Jan 29 19:03:17 chat-01 borogrove: @cee: {"es-service": "chat", "from": "blah", "relayed-for": "CHS", "to": "BOB", "ts": "2014-01-29 19:03:17.789740", "logged_at": 1391022197, "type": "presence", "msg": "disconnected"}

“@cee” denotes to syslog and/or a parser the beginning of JSON.

Kiyoto Tamura

unread,

Jan 29, 2014, 2:08:39 PM1/29/14

to flu...@googlegroups.com

Hi Christian,

Just to clarify, this is basically a syslog format where the "message" section is a JSON, right?

Kiyoto

Christian Hedegaard

unread,

Jan 29, 2014, 2:16:31 PM1/29/14

to flu...@googlegroups.com

Correct.

Right now we use this with a simple in-house parser to take these messages and stick them into elasticsearch using the bulk api. The parser looks at the “es-service” field and inserts messages into that index (in this case “chat”). From what I’ve seen with fluentd, however, you can send syslog to fluentd and then into ES but I’ve not found a way to send messages into specific indexes based on the content of the message.
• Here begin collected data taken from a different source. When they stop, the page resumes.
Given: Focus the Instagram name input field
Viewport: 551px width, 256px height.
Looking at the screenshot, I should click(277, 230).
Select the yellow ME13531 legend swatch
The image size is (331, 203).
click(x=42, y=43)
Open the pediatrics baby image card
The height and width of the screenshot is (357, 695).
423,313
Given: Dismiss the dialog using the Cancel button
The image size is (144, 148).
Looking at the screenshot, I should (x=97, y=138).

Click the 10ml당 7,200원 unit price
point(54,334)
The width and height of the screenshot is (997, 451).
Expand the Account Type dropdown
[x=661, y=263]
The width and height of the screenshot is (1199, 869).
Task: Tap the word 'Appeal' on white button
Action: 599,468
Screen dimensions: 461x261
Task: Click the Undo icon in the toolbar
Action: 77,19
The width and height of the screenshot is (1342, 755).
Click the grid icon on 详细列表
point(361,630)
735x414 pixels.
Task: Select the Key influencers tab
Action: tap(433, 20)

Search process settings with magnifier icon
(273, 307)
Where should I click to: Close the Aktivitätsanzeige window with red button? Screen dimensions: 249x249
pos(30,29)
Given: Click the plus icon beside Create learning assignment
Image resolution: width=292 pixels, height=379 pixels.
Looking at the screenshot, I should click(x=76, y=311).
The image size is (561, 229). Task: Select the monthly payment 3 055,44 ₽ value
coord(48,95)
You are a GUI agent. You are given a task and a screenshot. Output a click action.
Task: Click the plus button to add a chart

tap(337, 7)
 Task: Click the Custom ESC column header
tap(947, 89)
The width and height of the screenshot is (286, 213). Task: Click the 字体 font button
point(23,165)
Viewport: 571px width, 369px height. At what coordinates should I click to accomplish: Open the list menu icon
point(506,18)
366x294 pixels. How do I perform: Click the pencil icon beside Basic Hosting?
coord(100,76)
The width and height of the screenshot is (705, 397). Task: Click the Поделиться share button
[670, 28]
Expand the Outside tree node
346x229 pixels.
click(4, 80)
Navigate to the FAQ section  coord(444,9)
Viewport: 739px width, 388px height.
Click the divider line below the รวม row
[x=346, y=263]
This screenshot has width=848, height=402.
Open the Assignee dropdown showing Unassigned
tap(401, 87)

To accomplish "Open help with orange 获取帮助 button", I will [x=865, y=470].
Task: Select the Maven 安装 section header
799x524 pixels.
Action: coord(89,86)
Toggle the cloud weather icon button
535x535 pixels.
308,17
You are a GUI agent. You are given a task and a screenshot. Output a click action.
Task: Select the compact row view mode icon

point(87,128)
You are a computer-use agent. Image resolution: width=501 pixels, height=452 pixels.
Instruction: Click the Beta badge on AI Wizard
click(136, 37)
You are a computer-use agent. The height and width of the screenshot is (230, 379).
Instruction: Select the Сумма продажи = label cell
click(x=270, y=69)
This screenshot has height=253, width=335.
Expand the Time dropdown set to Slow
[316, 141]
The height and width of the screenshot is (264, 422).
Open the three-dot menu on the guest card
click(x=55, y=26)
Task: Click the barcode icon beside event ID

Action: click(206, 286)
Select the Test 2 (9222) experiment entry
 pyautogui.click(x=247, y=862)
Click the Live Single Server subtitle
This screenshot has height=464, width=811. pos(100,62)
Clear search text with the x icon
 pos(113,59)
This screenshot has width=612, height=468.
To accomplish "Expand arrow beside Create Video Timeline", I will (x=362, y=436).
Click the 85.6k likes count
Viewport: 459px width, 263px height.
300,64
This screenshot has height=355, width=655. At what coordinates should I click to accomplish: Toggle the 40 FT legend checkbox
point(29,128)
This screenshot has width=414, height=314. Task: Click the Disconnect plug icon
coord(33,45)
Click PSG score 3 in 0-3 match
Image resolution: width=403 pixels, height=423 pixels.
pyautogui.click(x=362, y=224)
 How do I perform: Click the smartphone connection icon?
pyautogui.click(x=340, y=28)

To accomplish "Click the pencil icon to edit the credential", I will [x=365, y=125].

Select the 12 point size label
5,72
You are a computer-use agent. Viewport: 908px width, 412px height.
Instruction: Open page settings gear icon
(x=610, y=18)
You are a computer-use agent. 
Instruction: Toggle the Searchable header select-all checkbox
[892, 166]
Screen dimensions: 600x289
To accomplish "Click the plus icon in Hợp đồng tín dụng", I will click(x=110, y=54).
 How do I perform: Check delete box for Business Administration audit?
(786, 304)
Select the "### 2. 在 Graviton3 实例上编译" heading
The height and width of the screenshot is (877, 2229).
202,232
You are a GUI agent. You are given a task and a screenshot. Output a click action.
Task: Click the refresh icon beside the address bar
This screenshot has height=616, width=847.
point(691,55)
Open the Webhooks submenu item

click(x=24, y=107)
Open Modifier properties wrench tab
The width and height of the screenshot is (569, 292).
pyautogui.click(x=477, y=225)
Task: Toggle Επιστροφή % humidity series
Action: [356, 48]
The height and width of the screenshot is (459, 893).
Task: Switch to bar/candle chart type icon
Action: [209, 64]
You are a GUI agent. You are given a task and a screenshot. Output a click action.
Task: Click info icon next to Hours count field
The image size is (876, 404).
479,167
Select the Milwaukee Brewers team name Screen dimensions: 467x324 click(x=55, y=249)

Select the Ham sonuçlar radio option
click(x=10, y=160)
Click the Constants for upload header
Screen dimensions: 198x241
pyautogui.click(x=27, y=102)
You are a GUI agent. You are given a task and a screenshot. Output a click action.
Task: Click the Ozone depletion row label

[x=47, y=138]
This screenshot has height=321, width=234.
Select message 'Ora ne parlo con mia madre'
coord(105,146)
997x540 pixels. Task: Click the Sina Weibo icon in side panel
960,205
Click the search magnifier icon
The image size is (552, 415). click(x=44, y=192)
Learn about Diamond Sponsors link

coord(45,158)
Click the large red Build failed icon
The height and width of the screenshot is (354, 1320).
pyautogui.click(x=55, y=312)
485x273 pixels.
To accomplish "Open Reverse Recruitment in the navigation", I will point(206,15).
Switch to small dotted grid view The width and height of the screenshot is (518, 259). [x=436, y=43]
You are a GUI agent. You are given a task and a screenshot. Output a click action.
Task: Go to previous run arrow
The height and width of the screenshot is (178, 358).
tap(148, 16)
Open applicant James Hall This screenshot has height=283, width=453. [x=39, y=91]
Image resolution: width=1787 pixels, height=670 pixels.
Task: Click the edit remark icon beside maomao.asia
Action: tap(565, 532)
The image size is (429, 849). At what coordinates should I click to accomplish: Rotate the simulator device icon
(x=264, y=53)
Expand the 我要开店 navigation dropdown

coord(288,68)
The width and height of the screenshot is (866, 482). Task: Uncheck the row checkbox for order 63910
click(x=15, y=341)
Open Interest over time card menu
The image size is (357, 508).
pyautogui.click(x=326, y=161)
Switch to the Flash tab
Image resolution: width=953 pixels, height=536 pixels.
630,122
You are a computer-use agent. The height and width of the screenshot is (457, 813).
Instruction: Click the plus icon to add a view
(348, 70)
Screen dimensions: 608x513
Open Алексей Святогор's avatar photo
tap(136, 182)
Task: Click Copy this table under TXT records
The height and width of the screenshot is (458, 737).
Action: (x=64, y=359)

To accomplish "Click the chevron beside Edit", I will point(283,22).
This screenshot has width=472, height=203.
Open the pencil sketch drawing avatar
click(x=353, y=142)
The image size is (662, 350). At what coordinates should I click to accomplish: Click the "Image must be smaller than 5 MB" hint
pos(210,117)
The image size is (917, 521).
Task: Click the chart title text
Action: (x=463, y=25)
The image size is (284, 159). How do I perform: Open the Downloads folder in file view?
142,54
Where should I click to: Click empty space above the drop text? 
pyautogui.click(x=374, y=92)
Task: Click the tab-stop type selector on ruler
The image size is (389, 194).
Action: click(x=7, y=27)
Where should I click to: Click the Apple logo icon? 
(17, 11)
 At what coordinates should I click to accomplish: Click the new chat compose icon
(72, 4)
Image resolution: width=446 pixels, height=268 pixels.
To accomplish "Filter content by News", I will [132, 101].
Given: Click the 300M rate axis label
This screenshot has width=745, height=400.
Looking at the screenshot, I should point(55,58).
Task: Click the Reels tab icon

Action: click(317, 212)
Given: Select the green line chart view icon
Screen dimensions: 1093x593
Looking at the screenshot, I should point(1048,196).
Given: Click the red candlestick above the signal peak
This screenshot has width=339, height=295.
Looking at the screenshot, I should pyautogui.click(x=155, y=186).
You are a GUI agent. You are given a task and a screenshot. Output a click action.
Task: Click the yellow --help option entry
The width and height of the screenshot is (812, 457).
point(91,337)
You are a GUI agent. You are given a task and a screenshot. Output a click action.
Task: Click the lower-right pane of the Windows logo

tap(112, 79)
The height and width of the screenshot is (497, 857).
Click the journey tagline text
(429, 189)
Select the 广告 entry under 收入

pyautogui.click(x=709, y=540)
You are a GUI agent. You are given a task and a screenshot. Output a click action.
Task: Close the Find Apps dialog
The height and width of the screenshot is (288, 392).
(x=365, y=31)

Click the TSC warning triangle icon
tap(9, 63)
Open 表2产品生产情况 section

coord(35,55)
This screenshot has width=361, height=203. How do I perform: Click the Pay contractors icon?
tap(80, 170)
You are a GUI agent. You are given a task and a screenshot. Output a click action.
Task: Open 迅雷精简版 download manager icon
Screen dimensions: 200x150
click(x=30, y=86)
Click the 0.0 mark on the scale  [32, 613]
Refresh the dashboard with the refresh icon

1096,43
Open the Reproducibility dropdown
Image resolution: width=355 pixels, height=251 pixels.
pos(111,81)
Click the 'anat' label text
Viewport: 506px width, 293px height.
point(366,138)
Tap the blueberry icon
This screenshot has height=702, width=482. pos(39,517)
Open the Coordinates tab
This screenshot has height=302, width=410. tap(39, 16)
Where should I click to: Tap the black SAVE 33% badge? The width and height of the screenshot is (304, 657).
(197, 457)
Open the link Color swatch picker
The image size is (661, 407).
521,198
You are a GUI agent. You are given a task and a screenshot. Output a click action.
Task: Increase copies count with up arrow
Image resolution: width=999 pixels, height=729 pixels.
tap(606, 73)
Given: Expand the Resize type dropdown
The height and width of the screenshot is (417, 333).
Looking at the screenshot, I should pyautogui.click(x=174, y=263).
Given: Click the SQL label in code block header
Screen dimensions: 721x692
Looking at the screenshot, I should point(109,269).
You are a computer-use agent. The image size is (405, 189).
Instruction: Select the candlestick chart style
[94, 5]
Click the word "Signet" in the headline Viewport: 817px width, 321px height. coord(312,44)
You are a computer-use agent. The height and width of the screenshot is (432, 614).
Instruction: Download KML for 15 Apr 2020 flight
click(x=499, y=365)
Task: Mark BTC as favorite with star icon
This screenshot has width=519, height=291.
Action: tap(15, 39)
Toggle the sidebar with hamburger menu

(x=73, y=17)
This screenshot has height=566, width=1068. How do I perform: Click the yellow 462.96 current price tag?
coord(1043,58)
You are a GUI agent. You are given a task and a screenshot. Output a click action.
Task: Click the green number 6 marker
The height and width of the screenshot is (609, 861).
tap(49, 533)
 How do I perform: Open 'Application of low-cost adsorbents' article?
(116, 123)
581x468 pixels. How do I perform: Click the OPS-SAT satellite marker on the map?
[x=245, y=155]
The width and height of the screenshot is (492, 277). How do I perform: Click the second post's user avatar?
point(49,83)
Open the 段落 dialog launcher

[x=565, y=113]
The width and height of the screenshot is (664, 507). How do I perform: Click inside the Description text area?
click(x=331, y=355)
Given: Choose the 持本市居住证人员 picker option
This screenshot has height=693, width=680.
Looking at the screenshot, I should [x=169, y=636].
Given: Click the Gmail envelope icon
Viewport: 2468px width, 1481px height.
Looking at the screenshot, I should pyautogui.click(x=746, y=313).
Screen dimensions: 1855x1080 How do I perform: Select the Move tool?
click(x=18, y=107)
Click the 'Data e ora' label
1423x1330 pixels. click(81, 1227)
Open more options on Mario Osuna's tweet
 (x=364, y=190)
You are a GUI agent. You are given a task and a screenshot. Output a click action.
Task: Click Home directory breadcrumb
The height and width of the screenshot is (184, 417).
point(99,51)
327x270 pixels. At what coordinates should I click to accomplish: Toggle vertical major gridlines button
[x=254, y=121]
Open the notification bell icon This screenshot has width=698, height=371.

We have a large ES cluster and we put certain data into certain indexes. Everything currently flows through syslog, but I’m trying to change that. I want to use fluentd as our pipeline, which ultimately will not just be used for syslog but other things such as app tracebacks and other messages in our environment.

What I want to be able to do is have syslog relay all these messages into fluentd on the local host (for example: on a chat server), and the chat-specific messages would go into a chat index in ES for searching, but the rest of the system logs would just be put to disk and backed up into S3.

So far all I can figure out is how to put everything to disk/S3 and/or everything into elasticsearch. I can’t figure out how to tag certain messages one way and other messages a different way so that when they end up on our centralized server some make it into ES and some make it to disk.

Compounded on top of all of this is that we have a lot of messages going through syslog with the @cee json structure, which is what allows us to cherry-pick messages and put them into different ES indices. I want to do this with fluentd instead.

Masahiro Nakagawa

unread,

Feb 3, 2014, 2:35:23 AM2/3/14

to flu...@googlegroups.com

> Compounded on top of all of this is that we have a lot of messages going through syslog with the @cee json structure, which is what allows us to cherry-pick messages and put them into different ES indices. I want to do this with fluentd instead.

I see.
I think supporing cee json is not difficult but I'm not sure cee json is popular or not.
Current supported formats by parser are popular format, e.g. json, apache, csv, tsv, etc.

If syslog with json is popular, we can support such parser in syslog format.

Masahiro

Kiyoto Tamura

unread,

Feb 3, 2014, 2:52:50 AM2/3/14

to flu...@googlegroups.com

For what it's worth, if we can support this format, nxlog -> Fluentd will be much easier and robust (http://docs.fluentd.org/articles/windows)

Kiyoto

Tim Gunter

unread,

Jun 17, 2014, 6:33:17 PM6/17/14

to flu...@googlegroups.com, chede...@red5studios.com

Hey all.

I wrote a fluent output filter to decode arbitrary fields in messages. I am using it to decode JSON encoded syslog message fields in my own configurations.